We passed west of the traffic separation zone off Ushant and then set our reefs for a quiet night, plodding along at five knots or so under a star lit sky. It's magical to sail offshore at night, gliding along silently with phosphorescence streaming astern… a mesmerising sensation and, for a man with a very simple mind, quite sufficient entertainment. The moon rose in the very early hours of Monday morning, an orange segment in the eastern sky only a couple of hours before daybreak, the amber sunrise presaging a continuation of calm weather. The breeze a steady 15 to 18 knots finally started to conform to the forecast of an easterly airstream, perfect weather for Farfelu to stretch her legs as we loped along at 8-9 knots. A few other rally boats were always within range so we knew that our navigation wasn't too far awry, it was just a question of maintaining present course and speed.

The next excitement was reaching the continental shelf, where the Atlantic increases in depth from 150 to 4,000 metres in a distance of less than five miles. In this area the turbulence is considerable, the surface rather confused and in places very short steep seas were encountered. It took a couple of hours to settle down to a long swell, by which time we were bounding along again under full sail. It took a fair while to cover the next two hundred miles - little to report, happily, but we had cause to ask first a fishing vessel and then a freighter to change course. This fisherman was most courteous and altered his heading to go astern of us; the duty officer of a Dutch freighter diverted to give us sea room and minimise his wash. I said that was very kind of him and he replied "I'm a sailor myself so I'm happy to do that small thing for you!" The third mobile obstacle was a sea tug towing a newly constructed Arctic trawler; the skipper said that he wanted a one mile clearance as his tow was swinging wildly. We gave hime two to be on the safe side and passed the message down the line.

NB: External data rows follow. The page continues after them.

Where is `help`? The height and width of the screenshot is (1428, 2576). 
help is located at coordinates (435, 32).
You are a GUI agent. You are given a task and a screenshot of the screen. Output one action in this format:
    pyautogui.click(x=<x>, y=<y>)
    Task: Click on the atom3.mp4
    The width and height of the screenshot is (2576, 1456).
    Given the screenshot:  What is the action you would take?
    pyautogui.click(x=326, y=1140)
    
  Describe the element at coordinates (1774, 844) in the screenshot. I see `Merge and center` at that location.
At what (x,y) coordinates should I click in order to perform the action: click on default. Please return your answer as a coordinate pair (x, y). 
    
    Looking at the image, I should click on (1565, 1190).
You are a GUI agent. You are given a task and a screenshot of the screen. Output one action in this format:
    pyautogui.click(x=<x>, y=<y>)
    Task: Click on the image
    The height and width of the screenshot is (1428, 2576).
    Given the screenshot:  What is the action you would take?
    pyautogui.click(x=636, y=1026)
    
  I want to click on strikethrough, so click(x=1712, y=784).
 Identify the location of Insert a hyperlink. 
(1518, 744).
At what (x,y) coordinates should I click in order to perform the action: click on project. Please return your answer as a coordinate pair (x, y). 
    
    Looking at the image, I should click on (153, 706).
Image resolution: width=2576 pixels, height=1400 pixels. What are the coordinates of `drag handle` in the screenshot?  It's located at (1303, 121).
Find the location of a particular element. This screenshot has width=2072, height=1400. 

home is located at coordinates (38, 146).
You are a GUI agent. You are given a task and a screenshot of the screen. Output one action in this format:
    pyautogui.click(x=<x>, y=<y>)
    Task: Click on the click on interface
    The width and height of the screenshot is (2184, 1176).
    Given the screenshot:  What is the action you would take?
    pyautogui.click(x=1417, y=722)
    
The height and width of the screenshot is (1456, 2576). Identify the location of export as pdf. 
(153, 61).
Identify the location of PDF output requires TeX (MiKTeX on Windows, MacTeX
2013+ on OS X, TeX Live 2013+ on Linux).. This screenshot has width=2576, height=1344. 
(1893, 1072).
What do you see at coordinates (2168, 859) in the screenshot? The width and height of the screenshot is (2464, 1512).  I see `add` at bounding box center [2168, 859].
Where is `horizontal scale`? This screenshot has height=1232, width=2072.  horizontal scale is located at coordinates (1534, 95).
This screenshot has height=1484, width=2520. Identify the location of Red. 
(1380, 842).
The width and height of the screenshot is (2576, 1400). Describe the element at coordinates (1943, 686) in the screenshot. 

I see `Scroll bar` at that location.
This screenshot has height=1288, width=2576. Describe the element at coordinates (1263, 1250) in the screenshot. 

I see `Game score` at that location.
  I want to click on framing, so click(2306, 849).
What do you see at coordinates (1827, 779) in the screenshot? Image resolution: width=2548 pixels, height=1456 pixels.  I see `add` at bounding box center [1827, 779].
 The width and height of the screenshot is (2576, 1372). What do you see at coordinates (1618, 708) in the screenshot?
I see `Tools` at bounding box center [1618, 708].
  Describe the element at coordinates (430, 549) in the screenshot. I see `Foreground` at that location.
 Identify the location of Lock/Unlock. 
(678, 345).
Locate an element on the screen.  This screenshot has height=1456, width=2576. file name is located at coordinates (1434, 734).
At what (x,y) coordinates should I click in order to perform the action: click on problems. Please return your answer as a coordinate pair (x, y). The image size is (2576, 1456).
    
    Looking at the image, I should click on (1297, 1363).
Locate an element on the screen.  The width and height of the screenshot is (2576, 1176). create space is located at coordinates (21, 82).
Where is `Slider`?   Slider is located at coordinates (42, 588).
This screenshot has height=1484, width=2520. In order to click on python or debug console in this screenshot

We had half expected sinister weather around Cape Finisterre, it's reputation is fearsome. The weather forecast indicated a high pressure north of us squeezing against the low to the south, suggesting high winds from the east. Having decided to take the inshore passage east of the shipping lanes we have routed close to the land. The forecast strong wind never materialised, in fact someone upstairs turned off the fan completely and we were stuck in a gentle south-westerly, tacking for 20 hours. Reluctantly the motor was started, to get a few miles southwards before we could raise sails again and finish the leg. All that tacking cost us hours of southward progress, we lost a lot of ground against the smaller, more nimble yachts and slid drastically down the field but hey, "It's not a race!" Oh yes it is!

Exhaustion

A word must be said about exhaustion - we had a duty rosta and should have kept to it more rigidly. Sleep was in very short supply and tiredness led to some reappearance of the grumpy shirt. During those periods the calming influence of more experienced sailors over the VHF radio gave confidence and reassurance. The comforting words from other cruisers on the rally meant that the other component of emotional fatigue was kept well at bay. We thank all who responded for their patience, calmness and sharing of information. It was exactly what we had hoped that cruising in company would provide and what this rally is all about - a community of like-minded individuals, acting as individuals but with an eye and ear open for their fellows. We thank you! I have seldom felt such a lasting rush of emotion as experienced on arrival in Baiona. We are still glowing with the sense of achievement, excitement and the anticipation of more to come. We covered nearly six hundred miles, our longest voyage ever, at sea for four and a half days in almost perfect conditions. Two days of local hospitality, fabulous sea-food, great white wine and cheerful company have restored the spirits. Oh, and sleeping ten hours a night, that helps!